[Extracted data entries]
<<<<
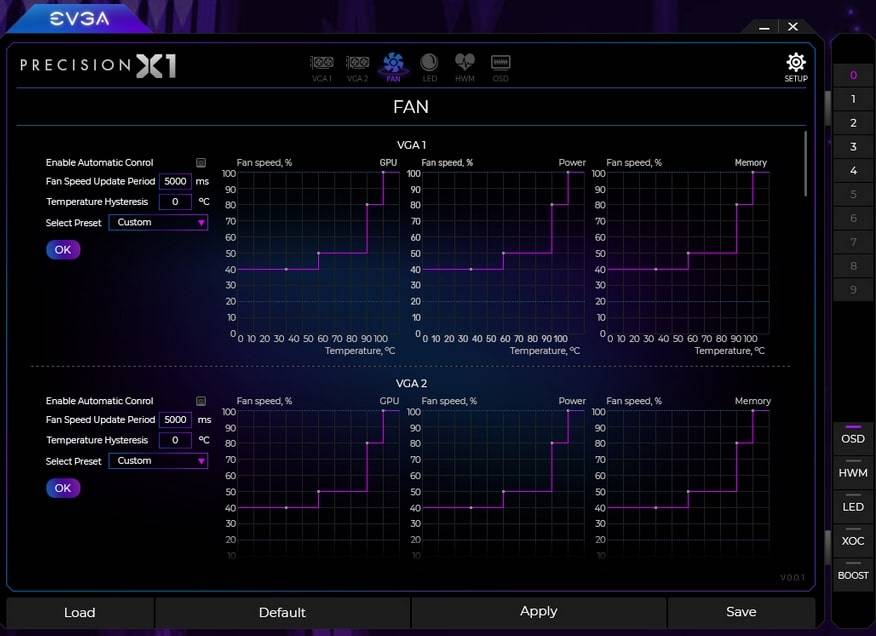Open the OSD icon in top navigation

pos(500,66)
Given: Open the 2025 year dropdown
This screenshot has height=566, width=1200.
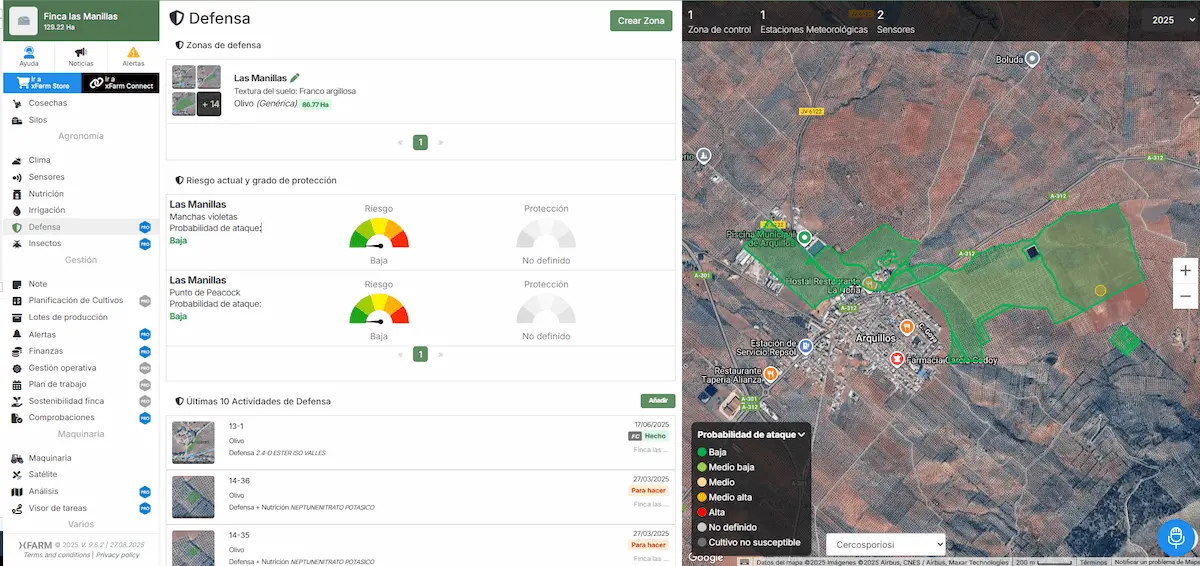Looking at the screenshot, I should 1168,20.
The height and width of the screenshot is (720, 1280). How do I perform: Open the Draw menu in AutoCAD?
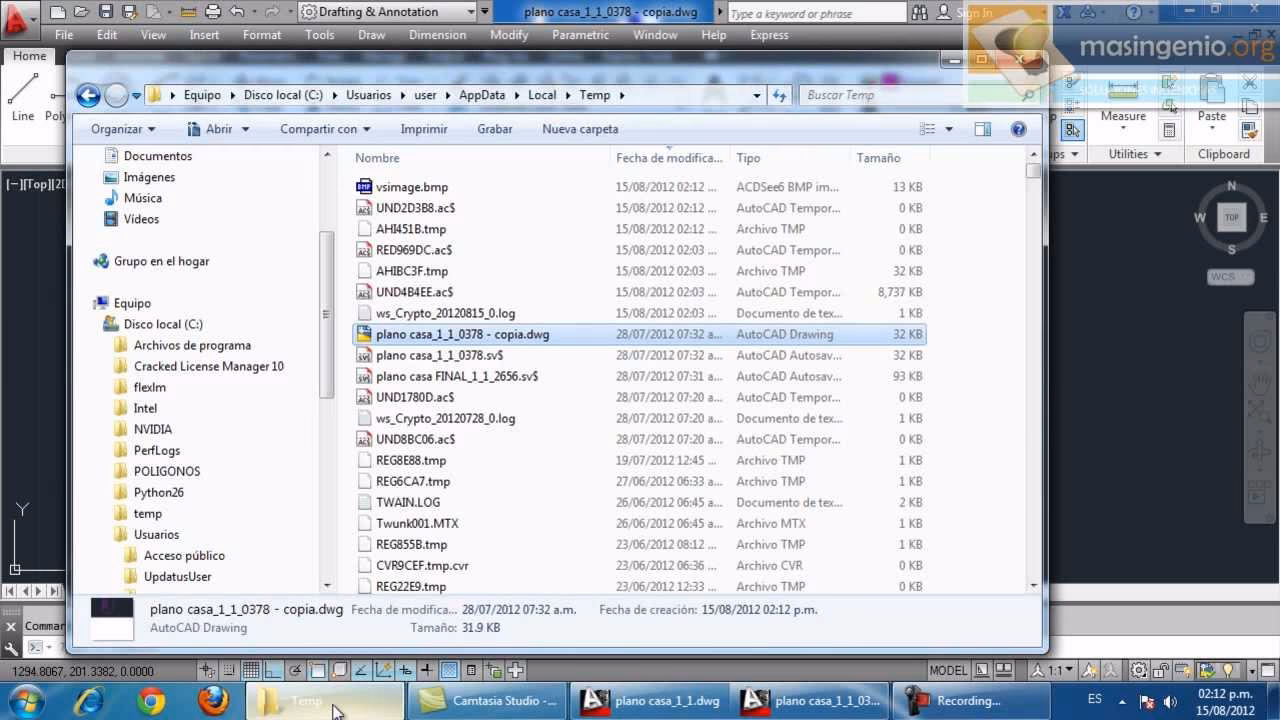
>>>>
- Task to complete
Return only the lines from the one that contains "This screenshot has height=566, width=1200." through the closing line of the data, inclusive, reproduced exactly and with every picture left out.

- Answer to this task
This screenshot has height=566, width=1200.
Looking at the screenshot, I should 1168,20.
The height and width of the screenshot is (720, 1280). How do I perform: Open the Draw menu in AutoCAD?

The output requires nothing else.